Er hatte nicht viel, um seinen Auftrag zu erfüllen. Keine Flotte, keine großen Befugnisse, all das hatte sie ihm nicht mitgeben können. Nur ein königliches Siegel, das ihm zumindest ein wenig Unterstützung versprach und die Aussicht auf ein kleines Schiff mit einer hoffentich fähigen Crew. Er sollte auskundschaften, ein bisschen spionieren, aber wenn er ehrlich zu sich war, das würde ihm nicht reichen. Er wollte das Problem beseitigen, die Flotte wieder sicher machen und dann so schnell wie möglich wieder in den Schoß seiner Königin sinken.

Bald wurden sie da sein und dann konnte er endlich aktiv werden. Dieses Warten gefiel ihm gar nicht, schon gar nicht auf so einem unzuverlässigen Gefährt.

Karvanté hasste Schiffe immer noch.
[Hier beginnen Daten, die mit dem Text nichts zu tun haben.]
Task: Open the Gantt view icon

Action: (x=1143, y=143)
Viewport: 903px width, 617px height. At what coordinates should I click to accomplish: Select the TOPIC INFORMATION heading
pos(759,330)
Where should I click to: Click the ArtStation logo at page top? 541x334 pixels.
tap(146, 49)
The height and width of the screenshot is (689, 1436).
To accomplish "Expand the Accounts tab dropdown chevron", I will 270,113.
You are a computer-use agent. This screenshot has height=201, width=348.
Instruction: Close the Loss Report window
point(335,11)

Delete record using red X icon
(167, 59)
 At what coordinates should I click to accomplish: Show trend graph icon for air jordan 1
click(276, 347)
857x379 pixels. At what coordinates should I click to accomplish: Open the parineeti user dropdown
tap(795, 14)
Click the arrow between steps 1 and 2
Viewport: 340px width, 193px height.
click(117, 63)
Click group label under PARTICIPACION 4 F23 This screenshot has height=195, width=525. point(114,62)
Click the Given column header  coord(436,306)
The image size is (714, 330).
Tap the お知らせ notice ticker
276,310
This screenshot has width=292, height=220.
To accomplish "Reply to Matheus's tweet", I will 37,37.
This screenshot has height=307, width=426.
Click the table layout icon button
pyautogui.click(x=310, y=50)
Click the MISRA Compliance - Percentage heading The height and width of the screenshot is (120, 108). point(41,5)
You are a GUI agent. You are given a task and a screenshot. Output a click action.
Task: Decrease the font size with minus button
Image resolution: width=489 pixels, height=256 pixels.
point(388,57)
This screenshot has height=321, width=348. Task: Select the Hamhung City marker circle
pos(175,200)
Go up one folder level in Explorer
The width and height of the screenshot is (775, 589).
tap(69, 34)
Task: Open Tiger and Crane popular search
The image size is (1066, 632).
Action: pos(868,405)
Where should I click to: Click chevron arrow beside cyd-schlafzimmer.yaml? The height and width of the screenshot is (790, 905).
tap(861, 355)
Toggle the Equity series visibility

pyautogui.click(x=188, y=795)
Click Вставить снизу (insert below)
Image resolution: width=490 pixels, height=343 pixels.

Jetzt waren sie schon endlich in der Karibik angekommen und hatte nichts besseres zu tun, als irgendwelche Postsäcke auszuladen und durch die Häfen zu tingeln. Wer sollte hier denn schon auf Post warten?

Als er sich endlich durch die Behören gekämpft hatte (was auch mit einem königlichen Siegel sehr langwierig und nervenaufreibend war) und schließlich sein eigenes Schiff, seine Mannschaft, Waffen und Mittel hatte und zumindest einen groben Plan, wer für die Überfälle verantwortlich, beglückwünschte er sich selbst zu seinen Fortschritten.

Nun würde er auf die Jagd gehen.

Seine Erkundigungen hatte ergeben, dass so gut wie alle Überfälle auf französische Schiffe auf das Konto eines englischen Freibeuters gingen, der offensichtlich bestens über die geplanten Routen der Händler Bescheid wusste. Es war ein wenig so, als könnte er vorhersehen, wann wo welches Schiff lossegeln würde und welches dieser Schiffe am wenigsten bewacht sein würde. Im Gegenzug war es völlig unmöglich, herauszufinden wo dieser Mann herkam oder wohin er danach wieder verschwand. Die Basis der meisten Piratenaktivitäten war eine kleine Insel vor Jamaika, die Tortuga genannt wurde. Aber dorthin zu gelangen, oder gar nur Spione auszusenden, war völlig unmöglich und grenzte an Selbstmord. Hier und da konnte er von Reisenden, Händlern und allerlei zielichtigem Volk zusammentragen, was für eine Sorte Pirat das war. Keiner von den bekannten Gesellen, nicht Blackbeard, nicht Henry Morgan, diese beiden trieben ihr Unwesen weiterhin mit den Spaniern. Francis Drake war ein noch recht unbekannter junger Mann, das Schiff schien er mit seinem eigenen Geld gekauft zu haben, seine Herkunft wies zu einem kleinen Gut in Südengland, alter wenn auch nicht besonders einflussreicher Landadel. Karvanté nahm sich vor, nach seiner Rückkehr etwas mehr über diese Familie herauszufinden, sofern er hier keine schnellen Erfolge verbuchen konnte.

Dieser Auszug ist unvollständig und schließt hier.